You are given a 0-indexed binary string target of length n. You have another binary string s of length n that is initially set to all zeros. You want to make s equal to target.

In one operation, you can pick an index i where 0 <= i < n and flip all bits in the inclusive range [i, n - 1]. Flip means changing ‘0’ to ‘1’ and ‘1’ to ‘0’.

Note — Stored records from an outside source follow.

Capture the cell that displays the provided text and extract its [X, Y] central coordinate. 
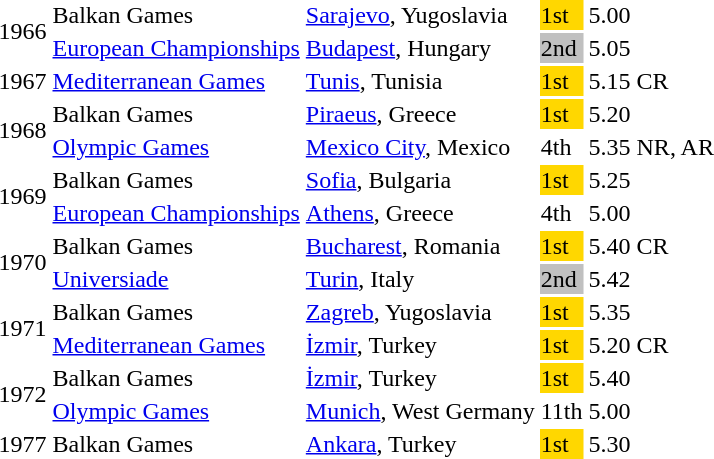
Sofia, Bulgaria [420, 180]
Piraeus, Greece [420, 114]
Budapest, Hungary [420, 48]
Munich, West Germany [420, 411]
11th [562, 411]
Bucharest, Romania [420, 246]
Mexico City, Mexico [420, 147]
Zagreb, Yugoslavia [420, 312]
Turin, Italy [420, 279]
Ankara, Turkey [420, 444]
Universiade [176, 279]
Tunis, Tunisia [420, 81]
Athens, Greece [420, 213]
Sarajevo, Yugoslavia [420, 15]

Return the minimum number of operations needed to make s equal to target.

Example 1:

Input: target = "10111"
Output: 3
Explanation: Initially, s = "00000".
Choose index i = 2: "00000" -> "00111"
Choose index i = 0: "00111" -> "11000"
Choose index i = 1: "11000" -> "10111"
We need at least 3 flip operations to form target.

Example 2:

Input: target = "101"
Output: 3
Explanation: Initially, s = "000".
Choose index i = 0: "000" -> "111"
Choose index i = 1: "111" -> "100"
Choose index i = 2: "100" -> "101"
We need at least 3 flip operations to form target.

Example 3:

Input: target = "00000"
Output: 0
Explanation: We do not need any operations since the initial s already equals target.

Constraints:

n == target.length
1 <= n <= 105
target[i] is either '0' or '1'.

EXPLANATION:

因为每次都是统一变换, 那么就可以直接一个for循环, 用一个tmp来表示当前剩余的字符现状, 如果不相等就切换, 否则就继续向前即可.

SOLUTION:

class Solution {
    func minFlips(_ target: String) -> Int {
        var result = 0
        var ch:Character = "0"
        for ta in target {
            if ta != ch {
                ch = ta
                result += 1
            }
        }
        return result
    }
}